飼い犬だった希美が名雲の横にしゃがむ格好になる。名雲の泣いている顔を覗きこむようにしてこう言葉を発した。
「かつて家族だった者たち。私達はかつて家族だった者たちなんです。今は家族ではない、でも以前は確かに家族だった。名雲さん私幸せでしたよ、あなたと家族になれて」
海と空との中間に位置する水平線が一本の横線をこの場に提供してくれている。一本の縦線ではなく、一本の横線。この場合この場所では横線で間違いはなかった。横線の下に海が存在し、上に空が存在する。この場ではそれが正解だった。
根岸が諭すようにこう語る。
「私達家族はかつてはバラバラに散り散りになりました。それが再び集結し家族という形へとなった。今になって気付くんです、僕達はただ役割を全うしていただけ。配役されたキャラクターに成り切り役割を全うしていただけなんです。父親、母親、息子、飼い犬、全てが配役されたキャラクターに過ぎません。僕は僕である、であるならば名雲さん、あなたは名雲さんとして存在する。『家族』という舞台劇は終演を迎えました。
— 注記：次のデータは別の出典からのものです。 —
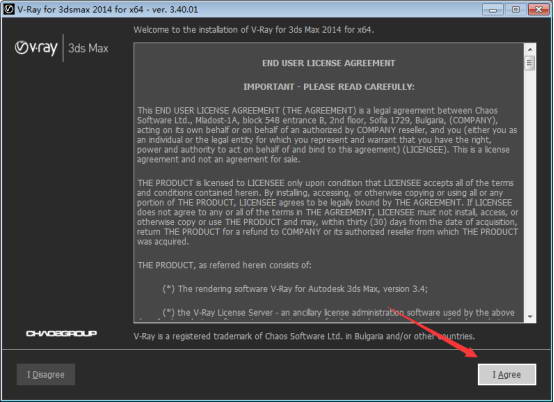Click the Chaos Group logo
This screenshot has height=402, width=554.
[x=61, y=333]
幕は下ろされました。観客達は帰る準備をし始めています。僕らは控え室に戻ってそれぞれの家路に着くだけなのです。そこにはそれぞれの家や家族が存在し、僕らはそこで初めて日常を送ることができます」
うなだれた姿の名雲が姿勢を徐々に戻していき、根岸の顔を見やる。
名雲の涙目の顔を根岸は黙って見ていた。そして優しく静かに笑いかけた。
名雲はかつて家族だったもの達の顔を順番に見ていく。皆が皆名雲に笑いかけ優しい顔をしていた。
涙声で言葉を発する名雲。
「最初は些細な不倫関係から始まった。それがいつの日からか歪な四角形と変形していき、家族という形あるモノへと変化していった。私達は元々は他人同士、赤の他人同士が今こうしてこの場を共有している。これは奇跡に近しいことなんだと。私は今改めて思う」
小さな波の音がこの場を共有する者達の鼓膜を振動させる。照りつける太陽の光に互い互いの顔が照らされて、そよ風程度の微風が互い互いの頬を撫でつける。
皆が海の向こうを見渡す。広大な海の向こうを。
名雲が目を細めこう語る。
「かつて私達は家族だった。家族だったモノだった。実際は他人同士だった。他人同士が同じ屋根の下共同生活し、家族というモノを演じていた。皆は皆の生活に、私は私の生活に、今日をもって戻ることにする」
互いの視線が交錯し合い、皆が皆を順番に見つめていく。互いに手を繋ぎ合い、海に向かって一列に整列する。
座長である名雲が観客に向かい声を発する。
「皆さま楽しんで頂けましたでしょうか。私達の公演は今をもちまして閉幕となります。長時間のご観覧誠にありがとうございました。僭越では御座いますが最後に座長である私から皆さまへ、お礼の言葉を述べさせていただきたいと思います。長い間ご贔屓にして下さり誠にありがとう御座いました。劇団は解散し、各々のメンバーはそれぞれ違う道を歩むことになります。どうか温かい目で見守ってやって下さい。長々と最後の言葉を述べては皆さま退屈のことでしょう。今までありがとう御座いました」
かつて家族だった者たちは互いに手を繋ぎ合い、広大な海に向かって深々とお辞儀する。
――観客という名のこの作品を読む読者へ向けて深々とお辞儀する。